Saturday, January 03, 2009

RIP Edmund Purdom


In an alternate reality, the British actor, having replaced Marlon Brando in the 1954 epic The Egyptian, became a sensation and had an illustrious Hollywood career. But things didn't work out that way, so a select few of us recall him as the deranged dean in the 1982 slasher Pieces, cutting up campus cuties with a chainsaw and assembling their bodies in a macabre jigsaw puzzle. He spent his post-Tinseltown years in Rome, as a dubber and an actor in other straight-to-the-grindhouse flicks films like After the Fall of New York, Ator the Invincible, and Frankenstein's Castle of Freaks.
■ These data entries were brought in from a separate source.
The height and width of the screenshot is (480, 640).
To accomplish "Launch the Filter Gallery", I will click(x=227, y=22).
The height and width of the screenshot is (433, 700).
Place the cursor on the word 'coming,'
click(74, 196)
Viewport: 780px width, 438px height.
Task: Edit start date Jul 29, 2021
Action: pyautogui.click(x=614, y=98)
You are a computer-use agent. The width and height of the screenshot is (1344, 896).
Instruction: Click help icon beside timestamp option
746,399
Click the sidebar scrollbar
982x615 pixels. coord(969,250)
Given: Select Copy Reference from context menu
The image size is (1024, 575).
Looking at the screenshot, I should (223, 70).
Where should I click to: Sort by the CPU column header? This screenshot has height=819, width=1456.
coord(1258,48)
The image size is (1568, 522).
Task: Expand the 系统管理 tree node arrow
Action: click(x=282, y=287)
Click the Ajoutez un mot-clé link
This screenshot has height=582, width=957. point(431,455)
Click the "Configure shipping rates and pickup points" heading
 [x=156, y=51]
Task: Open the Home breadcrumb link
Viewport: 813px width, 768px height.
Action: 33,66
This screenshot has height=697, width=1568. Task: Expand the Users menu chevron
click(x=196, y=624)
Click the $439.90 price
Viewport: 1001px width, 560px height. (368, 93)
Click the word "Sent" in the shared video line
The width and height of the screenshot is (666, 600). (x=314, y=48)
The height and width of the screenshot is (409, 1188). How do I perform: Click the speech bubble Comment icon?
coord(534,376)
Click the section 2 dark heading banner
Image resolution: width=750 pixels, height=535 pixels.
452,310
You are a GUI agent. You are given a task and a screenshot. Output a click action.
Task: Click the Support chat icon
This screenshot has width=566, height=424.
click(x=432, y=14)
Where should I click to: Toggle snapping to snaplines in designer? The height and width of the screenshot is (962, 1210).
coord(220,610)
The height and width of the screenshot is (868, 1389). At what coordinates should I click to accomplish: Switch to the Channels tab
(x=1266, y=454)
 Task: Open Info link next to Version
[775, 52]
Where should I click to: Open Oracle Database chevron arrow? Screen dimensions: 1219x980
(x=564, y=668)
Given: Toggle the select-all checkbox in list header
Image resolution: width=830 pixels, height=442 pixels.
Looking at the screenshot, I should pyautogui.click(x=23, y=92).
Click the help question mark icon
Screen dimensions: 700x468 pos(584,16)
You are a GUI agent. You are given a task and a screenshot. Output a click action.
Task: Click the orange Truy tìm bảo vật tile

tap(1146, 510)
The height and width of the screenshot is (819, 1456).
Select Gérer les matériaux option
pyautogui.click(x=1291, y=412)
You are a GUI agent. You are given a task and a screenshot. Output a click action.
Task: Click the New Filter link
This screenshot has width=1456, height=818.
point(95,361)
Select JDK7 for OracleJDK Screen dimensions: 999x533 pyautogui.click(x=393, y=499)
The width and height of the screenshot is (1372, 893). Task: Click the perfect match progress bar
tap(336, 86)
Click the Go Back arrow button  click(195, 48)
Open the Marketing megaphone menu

In an alternate reality, he might have starred in Vincente Minnelli's Two Weeks in Another Town (1962), as he would come to know the milieu of making Italian B-movies as well as anyone. (The Wiki entry on that film suggests that it was based on the star-crossed relationship of Tyrone Power and Linda Christian, who was, after Power's death, one of Purdom's four wives.) I'd like to think that he went about these assignments, which included starring in and more-or-less directing the 1984 slice-and-dicer Don't Open 'Til Christmas, with upper lip stiffened and tongue planted firmly in cheek.